Welche positiven Aspekte nehmen Sie sonst mit in die Ostern?
Wir sind wieder in die Halbfinals gekommen. Andere Klubs wären froh, wenn sie solche Sorgen hätten. Die jungen Spieler wie Bodenmann oder Hollenstein haben sich sehr erfreulich entwickelt. Und in den schwierigen Monaten im Herbst ist keine Unruhe aufgekommen. Das bewerte ich als positiv.
Sie haben bei Ihrem Amtsantritt gesagt, Kloten sei zum Spitzenklub verdammt. Gilt das immer noch?
Ja, sicher. Wir können mit der Konkurrenz im Unterhaltungsbereich der Agglomeration Zürich nur als Top-6-Klub überleben. Daran wird sich nichts ändern.
Wie gross ist das Defizit aus der Laufenden Rechnung?

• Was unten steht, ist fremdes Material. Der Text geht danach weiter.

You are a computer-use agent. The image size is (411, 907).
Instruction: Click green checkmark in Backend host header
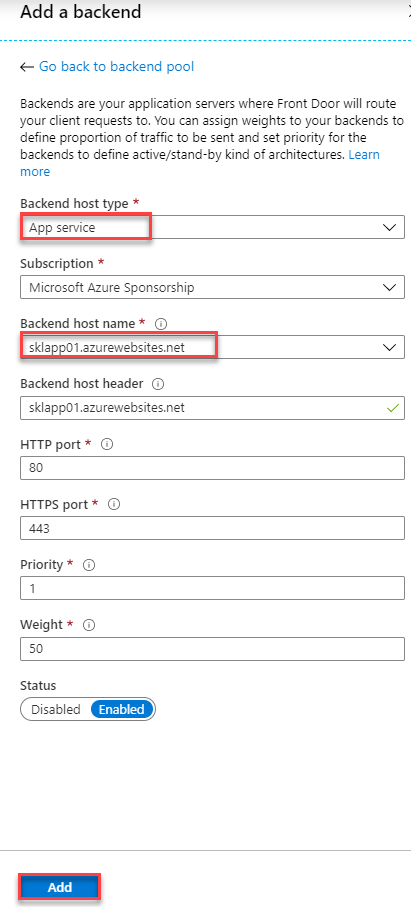tap(393, 408)
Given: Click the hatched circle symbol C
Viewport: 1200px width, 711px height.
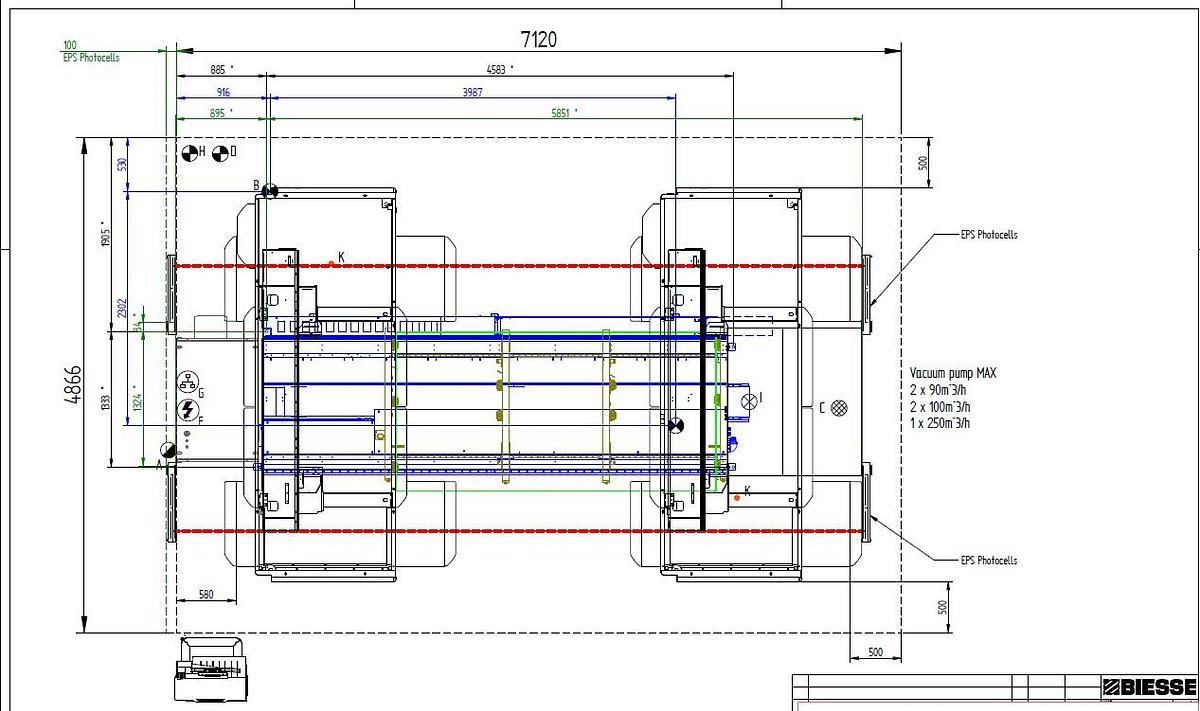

Wir werden das Geschäftsjahr mit einem Minus von zwischen 400 000 und 500 000 Franken abschliessen. Die Ausgaben werden damit auf rund 12,2 Millionen steigen. Positiv hat sich ausgewirkt, dass wir im Marketing und bei den Zuschauereinnahmen über Budget abschliessen. Da wurde sehr gut gearbeitet. Die Rechnung belasteten vor allem die neuen Ausländer.
Übersteigt die Transferoffensive, die Sie diese Saison starteten, nicht die Klotener Möglichkeiten?

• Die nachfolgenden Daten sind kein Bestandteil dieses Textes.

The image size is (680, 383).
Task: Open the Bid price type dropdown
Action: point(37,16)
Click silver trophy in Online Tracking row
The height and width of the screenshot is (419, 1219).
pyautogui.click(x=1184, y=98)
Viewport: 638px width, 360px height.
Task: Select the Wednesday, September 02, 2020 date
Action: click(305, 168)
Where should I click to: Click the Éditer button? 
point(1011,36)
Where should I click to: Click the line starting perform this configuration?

Nein. Wir haben mit Lemm, Bieber und Blum drei junge Zürcher Topspieler verpflichtet, dazu mit DuPont einen ausländischen Verteidiger. Sportchef Suhonen muss nun mit den Trainern eine Liste mit Spielern erstellen, die den Klub verlassen werden. Wir wollen nicht mehr ausgeben, als wir einnehmen.
Das sagen alle. Zurzeit haben Sie sechs Ausländer unter Vertrag - DuPont, Hamr, Forrest, Bell, Santala, Rintanen. Das ist ein Luxus.

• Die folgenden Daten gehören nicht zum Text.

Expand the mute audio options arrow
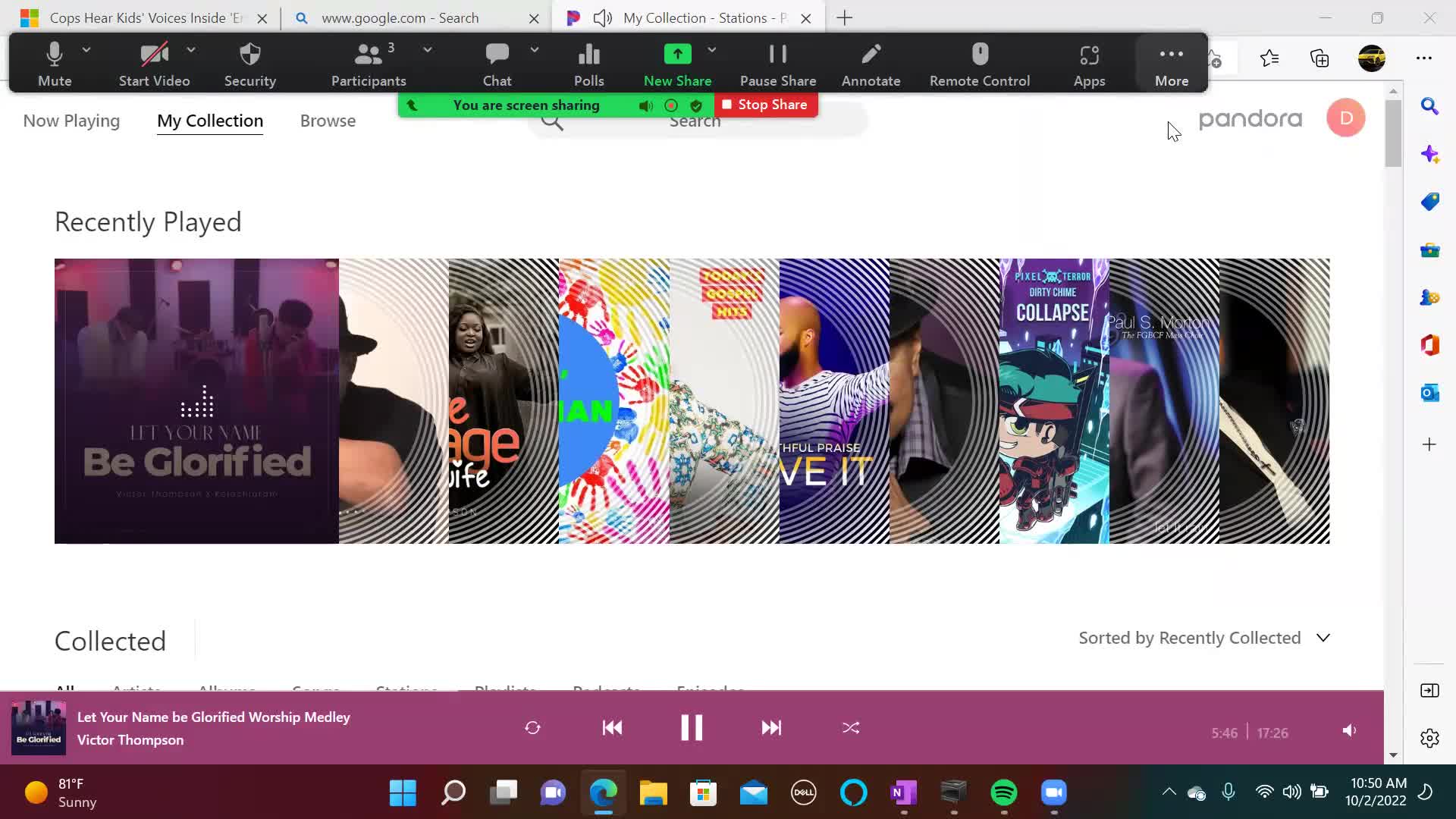 pos(86,50)
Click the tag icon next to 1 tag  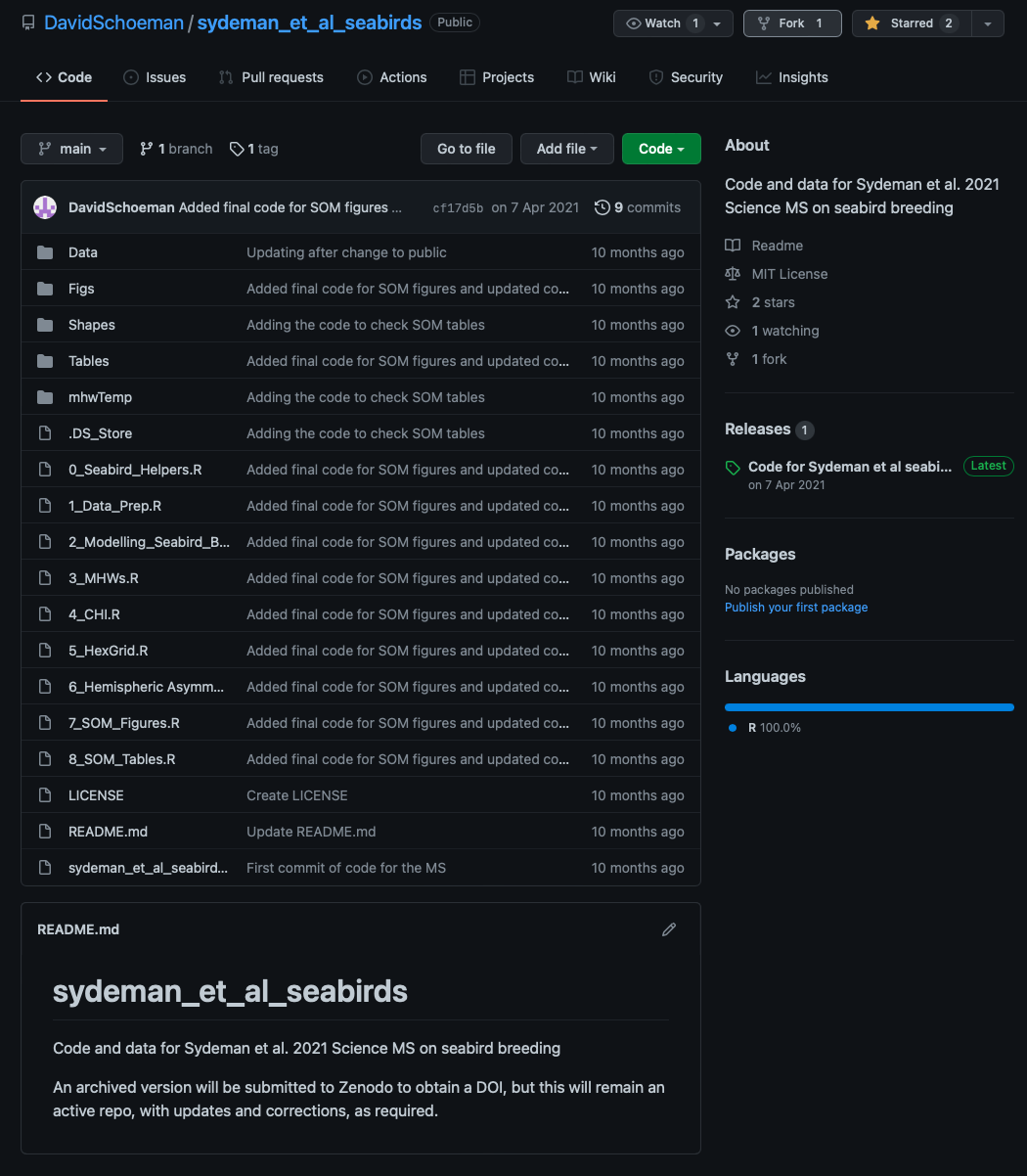237,149
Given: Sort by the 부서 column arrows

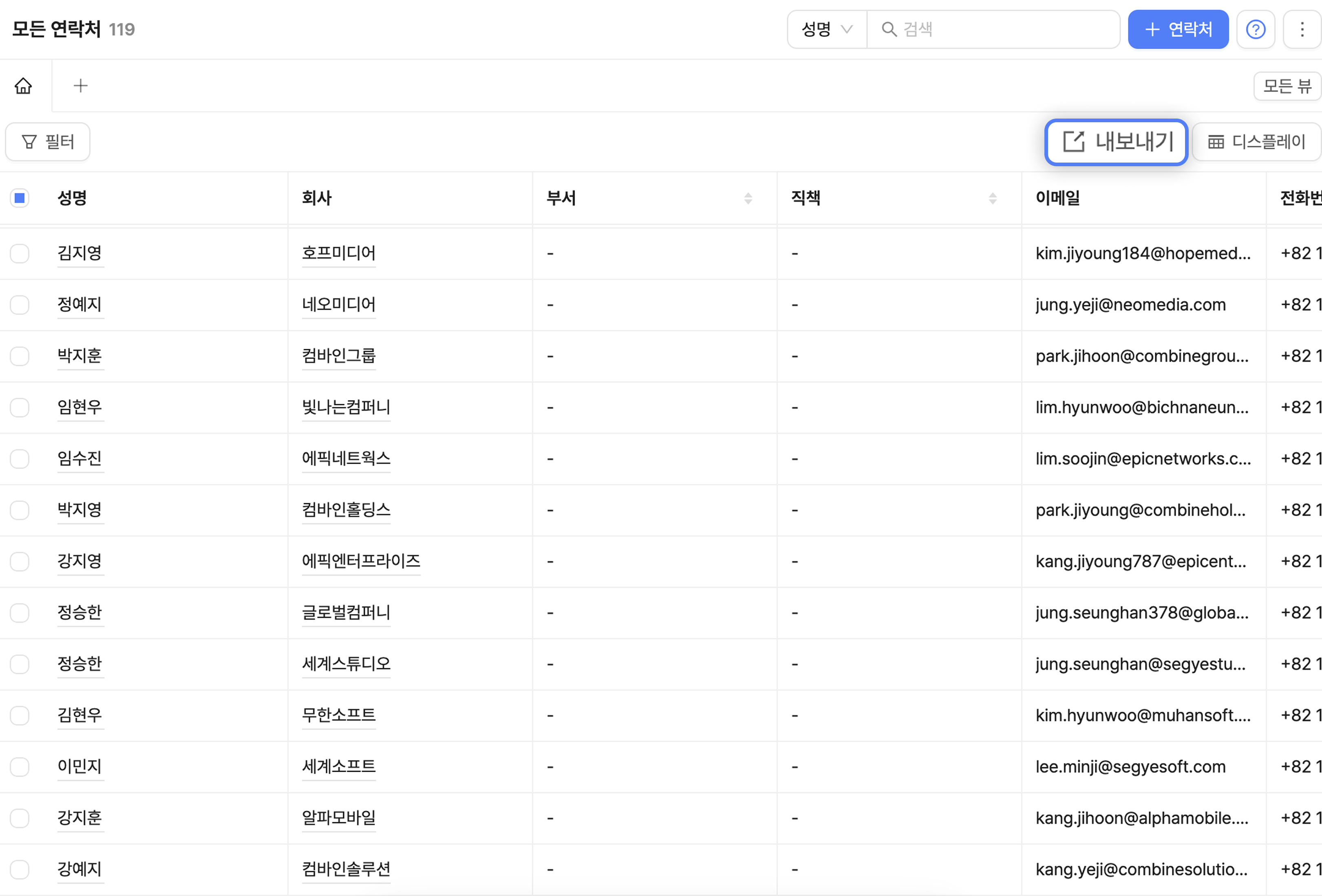Looking at the screenshot, I should [x=748, y=198].
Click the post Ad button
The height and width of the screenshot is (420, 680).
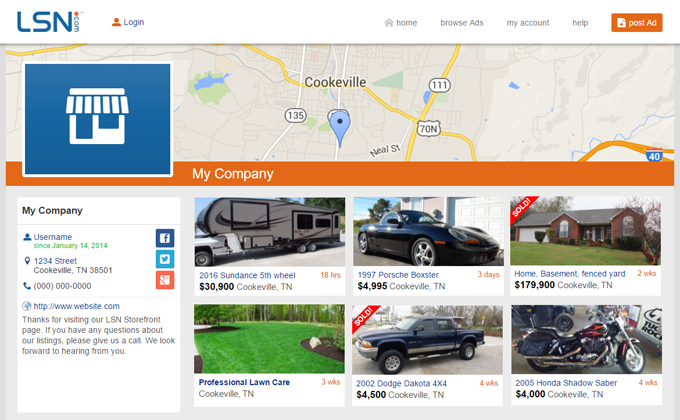[637, 23]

Ich kann zurzeit nur festhalten, dass wir mit vier in die nächste Saison steigen.
Was geschieht, wenn der verletzte Verteidiger Hamr im September noch nicht einsatzfähig ist?
Da gibt es verschiedene Szenarien. Ich könnte mir sogar vorstellen, nur mit drei Ausländern zu beginnen. Grundsätzlich glaube ich, dass diese Saison gezeigt hat, dass wir den Prozess der Ablösung der «Alten» forcieren müssen.
Roman Wick hat offenbar konkrete Angebote aus der NHL. Wenn er geht, fällt ein grosser Lohnposten weg.
Wick hat in seinem Vertrag eine Klausel, dass er bis 15. Juli in die NHL wechseln kann. Bis zu seiner Entscheidung stehen wir Gewehr bei Fuss. Wir wären stolz, wenn er den Schritt wagen würde. Und wir stehen ihm sicher nicht im Weg. Beim Olympiaturnier hat er wirklich unglaubliches Hockey gespielt. Im Playoff konnte er dies nicht mehr ganz zeigen.
Was soll sich im Kader der Flyers auf Dauer ändern?
Wir setzen in Zukunft extrem auf die Jungen. Wir werden ihnen so viel Vertrauen schenken, wie es Del Curto in Davos tut. Vielleicht haben wir das in den vergangenen Jahren zu wenig getan. Erfreulich ist auch die jüngste Entwicklung im Nachwuchssektor in Kloten. Da wachsen wieder viele Talente heran. Da haben wir die richtigen Weichen gestellt. Die Flyers haben in den letzten zwei Jahren mit den Vertragsverlängerungen und Transfers in die Jugend investiert. Wir werden bald auch ernten können. Das Gerippe der Zukunft steht.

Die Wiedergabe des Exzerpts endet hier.